BIVAR – Deixei o Sport naquela época porque todos pediram para eu sair. Até o governador (Jarbas Vasconcelos) achava que eu tinha feito uma péssima administração. Como tinha mais um ano, e o Campeonato Brasileiro iria começar, achei por bem deixar o Sport, para que aquela onda avassaladora de “Fora Bivar” não viesse a prejudicar o clube. Foi uma exigência de várias lideranças. E não era pelo simples fato de ter mais um ano de mandato que iria me impor.

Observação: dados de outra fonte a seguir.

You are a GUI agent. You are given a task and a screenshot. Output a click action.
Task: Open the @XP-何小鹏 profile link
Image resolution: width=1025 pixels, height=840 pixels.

JC – Naquela época, chegou a ser dito que seu filho teria sido jurado de morte. É verdade?

BIVAR – Meu filho foi assistir a um jogo, viu um cara falando mal de mim, e chegou em casa indignado. Essa indignação ele não merecia que eu lhe causasse. Achei melhor sair.

JC – Existe a possibilidade de voltar ao clube como dirigente?

BIVAR – No passado, uma das coisas de que mais fui acusado foi de ausência, porque viajava muito. Não quero repetir esse mesmo erro, embora se alguém administrar o clube como administrei, confiando nas pessoas, acho válido. O que importa é que você tenha pessoas em quem confiar. Mas para mim não cabe mais repetir os mesmos procedimentos dos quais fui acusado. E, por essa razão, deixei o clube. E não é agora que vou voltar, sofrer as mesmas acusações, sem a sensibilidade de ouvir o passado.

JC – Vai estar mais presente no Sport no ano do centenário?

BIVAR – Sempre que puder, estarei presente. É uma data muito representativa. Poucas empresas atingem os 100 anos. Por ser uma data significativa, não significa que teremos de ser campeões mundiais. Temos é de manter a nossa dignidade.

JC – E o empresário e rubro-negro Luciano Bivar já tem um nome para votar nas eleições do Sport?

BIVAR – Branquinho está conduzindo isso. Vou esperar o resultado da condução desse processo. O nome que ele apresentar, certamente, todos vão concordar.

JC – Para finalizar, falam de grupos bivaristas e wandercistas (pessoas ligadas a Wanderson Lacerda). O senhor tem alguma coisa contra Wanderson Lacerda?

BIVAR – Não. Nós nos cumprimentamos muito bem. Ele tem o trabalho dele reconhecido. Não existem grupos de A, B ou C. Há críticas e correntes. Mas que isso seja superado diante de uma estrutura em que a gente possa viabilizar o clube.